# RECORDS SHOWN:

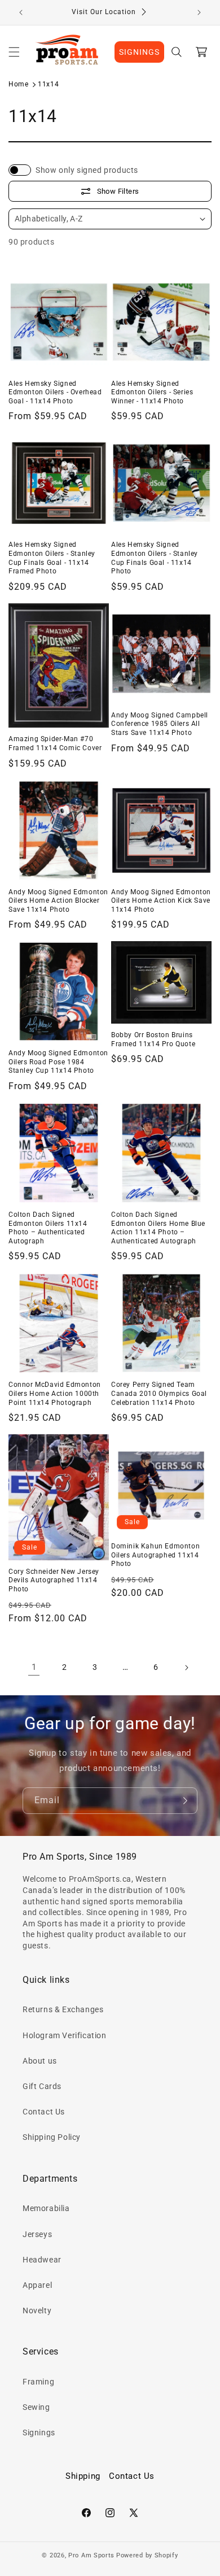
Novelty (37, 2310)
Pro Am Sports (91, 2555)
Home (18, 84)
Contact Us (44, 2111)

==

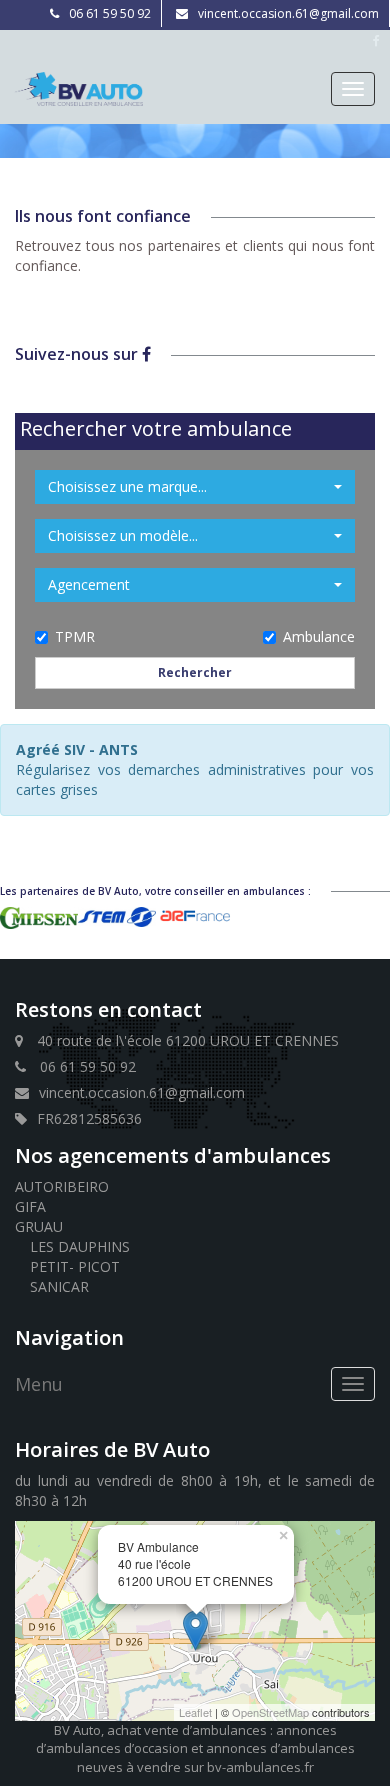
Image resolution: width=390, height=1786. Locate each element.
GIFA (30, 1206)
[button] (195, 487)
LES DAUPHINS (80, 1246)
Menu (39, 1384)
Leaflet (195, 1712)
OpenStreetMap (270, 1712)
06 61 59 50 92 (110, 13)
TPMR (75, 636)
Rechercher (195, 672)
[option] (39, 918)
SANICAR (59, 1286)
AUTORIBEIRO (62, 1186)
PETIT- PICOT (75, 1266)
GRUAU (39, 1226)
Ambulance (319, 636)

# HOW TO COMPLETE THIS TASK:
Everything starting at the line containing "LES DAUPHINS (80, 1246)" and ending at the line containing "GRUAU (39, 1226)" in the records above should be repeated exactly, and only that.

# SOLUTION FOR THIS PROBLEM:
LES DAUPHINS (80, 1246)
Menu (39, 1384)
Leaflet (195, 1712)
OpenStreetMap (270, 1712)
06 61 59 50 92 (110, 13)
TPMR (75, 636)
Rechercher (195, 672)
[option] (39, 918)
SANICAR (59, 1286)
AUTORIBEIRO (62, 1186)
PETIT- PICOT (75, 1266)
GRUAU (39, 1226)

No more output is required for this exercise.